First detection of Faraday rotation in NLSy1s' parsec-scale cores, showing their environment is gas-rich and similar to FSRQs, providing insights into early AGN evolution.

Findings

Detected significant Faraday rotation in NLSy1 cores.

NLSy1s have higher core RM than BL Lac objects.

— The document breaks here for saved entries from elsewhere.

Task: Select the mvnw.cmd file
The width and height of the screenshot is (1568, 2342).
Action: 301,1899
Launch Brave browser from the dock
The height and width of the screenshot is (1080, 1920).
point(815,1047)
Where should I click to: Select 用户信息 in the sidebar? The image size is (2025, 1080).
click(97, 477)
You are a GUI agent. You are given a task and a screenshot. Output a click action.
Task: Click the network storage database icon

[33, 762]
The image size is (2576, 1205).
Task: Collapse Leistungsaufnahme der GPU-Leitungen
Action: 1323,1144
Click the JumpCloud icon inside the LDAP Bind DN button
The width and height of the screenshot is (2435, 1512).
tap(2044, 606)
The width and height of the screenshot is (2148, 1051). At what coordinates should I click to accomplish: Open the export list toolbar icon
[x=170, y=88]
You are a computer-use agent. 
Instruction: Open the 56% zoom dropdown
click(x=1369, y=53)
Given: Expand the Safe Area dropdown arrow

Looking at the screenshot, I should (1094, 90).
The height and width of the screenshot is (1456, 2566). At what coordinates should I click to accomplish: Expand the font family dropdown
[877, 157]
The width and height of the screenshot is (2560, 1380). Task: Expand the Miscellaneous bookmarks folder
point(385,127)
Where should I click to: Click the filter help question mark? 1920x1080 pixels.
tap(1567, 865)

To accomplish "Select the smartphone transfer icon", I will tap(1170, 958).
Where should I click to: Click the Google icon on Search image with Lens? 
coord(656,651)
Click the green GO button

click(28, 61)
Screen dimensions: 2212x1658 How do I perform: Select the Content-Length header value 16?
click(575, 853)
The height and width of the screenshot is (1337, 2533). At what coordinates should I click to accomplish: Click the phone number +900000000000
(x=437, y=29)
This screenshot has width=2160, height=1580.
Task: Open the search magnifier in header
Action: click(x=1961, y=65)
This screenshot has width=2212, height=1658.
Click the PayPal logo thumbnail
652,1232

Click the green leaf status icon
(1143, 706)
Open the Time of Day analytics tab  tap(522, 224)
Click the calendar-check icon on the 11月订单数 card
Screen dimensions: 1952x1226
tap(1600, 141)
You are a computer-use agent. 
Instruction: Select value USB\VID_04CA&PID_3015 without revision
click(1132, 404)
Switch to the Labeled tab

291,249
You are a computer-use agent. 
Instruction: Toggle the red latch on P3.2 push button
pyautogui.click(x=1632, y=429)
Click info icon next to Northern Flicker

Polarimetric properties resemble those of FSRQs.

Abstract

We explored the parsec-scale nuclear regions of a sample of radio-loud narrow-line Seyfert 1 galaxies (NLSy1s) using the VLBI Exploration of Radio Astronomy (VERA) wideband (at a recording rate of $16\,\mathrm{Gbps}$) polarimetry at 22 and 43 GHz. Our targets include 1H 0323+342, SBS 0846+513, PMN J0948+0022, 1219+044, PKS 1502+036 and TXS 2116-077, which are all known to exhibit $\gamma$-ray emission indicative of possessing highly beamed jets similar to blazars. For the first time, we unambiguously detected Faraday rotation toward the parsec-scale radio core of NLSy1s, with a median observed core rotation measure (RM) of $2.7\times 10^3\,{\rm rad\,m^{-2}}$ (or $6.3\times 10^3\,{\rm rad\,m^{-2}}$ for redshift-corrected). This level of RM magnitude is significantly larger than those seen in the core of BL Lac objects (BLOs; a dominant subclass of blazars), suggesting that the nuclear environment of NLSy1s is more gas-rich than that in BLOs. Interestingly, the observed parsec-scale polarimetric properties of NLSy1s (low core fractional polarization, large core RM and jet-EVPA misalignment) are rather similar to those of flat-spectrum radio quasars (FSRQs). Our results are in accordance with the scenario that NLSy1s are in an early stage of AGN evolution with their central black hole masses being smaller than those of more evolved FSRQs.